Easy Hokkaido Cupcakes
Hokkaido Cupcakes are very popular now, because the texture is light and cottony.
Initially I thought it is hard to bake, so I grabbed the opportunity to learn at The Baking Studio. After the 2 hours workshop, I realized it is actually very easy to make, and now I know why it's called Hokkaido Cupcake. You want to know the answer?
Actually this cupcake is originally from Malaysia. Why Hokkaido? As this cupcake has cream filling and icing sugar topping, it signified ice mountain in Hokkaido.
To date, this is my third batch and always successful. This recipe is definitely a keeper.
Ingredients:
(A)
3 Egg Yolk
20g Sugar
Pitch of salt
35g Canola Oil or Corn oil
60g Skimmed Milk or Full Cream Milk (room temperature)
(B)
3 Egg White
1/4 tsp cream of Tartar
40g caster sugar
70g Cake Flour or Top Flour
(Topping/filling)
100g Whip Cream
Icing sugar
Method:
1. Preheat oven at 180 degree.
2. Combine A in a bowl. Mix well.
3. Whisk B till soft peak.
4. Sift cake flour into A mixture.
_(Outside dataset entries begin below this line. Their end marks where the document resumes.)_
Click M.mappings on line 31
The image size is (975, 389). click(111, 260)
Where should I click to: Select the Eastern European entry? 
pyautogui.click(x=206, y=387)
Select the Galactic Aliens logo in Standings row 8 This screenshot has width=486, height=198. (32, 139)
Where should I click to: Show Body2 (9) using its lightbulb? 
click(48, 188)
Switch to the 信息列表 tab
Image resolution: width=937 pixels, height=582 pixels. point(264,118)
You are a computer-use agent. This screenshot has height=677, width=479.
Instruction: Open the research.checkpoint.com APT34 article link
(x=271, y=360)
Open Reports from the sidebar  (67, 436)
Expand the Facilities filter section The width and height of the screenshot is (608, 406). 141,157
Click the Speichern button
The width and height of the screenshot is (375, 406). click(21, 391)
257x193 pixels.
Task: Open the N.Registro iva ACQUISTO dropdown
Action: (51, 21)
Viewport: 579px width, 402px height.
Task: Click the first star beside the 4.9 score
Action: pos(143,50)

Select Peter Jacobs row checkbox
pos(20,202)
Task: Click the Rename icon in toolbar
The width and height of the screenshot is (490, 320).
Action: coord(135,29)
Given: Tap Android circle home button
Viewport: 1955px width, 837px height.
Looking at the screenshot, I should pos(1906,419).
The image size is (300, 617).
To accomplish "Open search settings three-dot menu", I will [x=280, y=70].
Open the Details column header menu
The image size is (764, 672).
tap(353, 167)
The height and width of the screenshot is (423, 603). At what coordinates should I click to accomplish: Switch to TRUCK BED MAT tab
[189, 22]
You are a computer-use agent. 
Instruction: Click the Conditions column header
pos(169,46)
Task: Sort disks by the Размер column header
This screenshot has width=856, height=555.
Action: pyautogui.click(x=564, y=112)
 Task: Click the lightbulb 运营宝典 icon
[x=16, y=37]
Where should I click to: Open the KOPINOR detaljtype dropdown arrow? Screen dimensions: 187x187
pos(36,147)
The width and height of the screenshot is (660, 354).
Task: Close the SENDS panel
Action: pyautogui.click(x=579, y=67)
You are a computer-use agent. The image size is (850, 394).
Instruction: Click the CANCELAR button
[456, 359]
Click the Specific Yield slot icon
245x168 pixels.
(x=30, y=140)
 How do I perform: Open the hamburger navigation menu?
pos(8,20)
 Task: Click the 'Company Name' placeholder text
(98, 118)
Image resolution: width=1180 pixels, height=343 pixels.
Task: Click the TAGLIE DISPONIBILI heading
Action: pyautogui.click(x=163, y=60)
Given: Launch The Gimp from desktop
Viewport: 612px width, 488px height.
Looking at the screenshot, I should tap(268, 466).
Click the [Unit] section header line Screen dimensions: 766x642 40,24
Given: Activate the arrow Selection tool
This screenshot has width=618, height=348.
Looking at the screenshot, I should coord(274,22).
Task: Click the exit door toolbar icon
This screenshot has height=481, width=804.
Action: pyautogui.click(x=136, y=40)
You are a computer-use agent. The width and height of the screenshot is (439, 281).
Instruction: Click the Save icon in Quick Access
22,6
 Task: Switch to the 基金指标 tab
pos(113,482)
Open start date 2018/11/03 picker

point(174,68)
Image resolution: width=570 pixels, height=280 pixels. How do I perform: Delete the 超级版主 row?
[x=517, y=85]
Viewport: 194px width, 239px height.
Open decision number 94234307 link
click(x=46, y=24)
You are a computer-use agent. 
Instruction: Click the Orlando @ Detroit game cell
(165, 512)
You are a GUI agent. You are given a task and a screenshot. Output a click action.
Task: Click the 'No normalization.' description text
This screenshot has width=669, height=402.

Mix well.
5. Add 20% B to egg yolk mixture, fold well.
6. Pour egg yolk mixture to remaining egg white mixture. Fold well.
7. Pour batter into paper cups, 3/4 full.
8. Bake for 20-30 minutes till surface golden brown.
9. Cool the cakes.
10. Whisk cream and pipe into cakes. Sprinkle with icing sugar.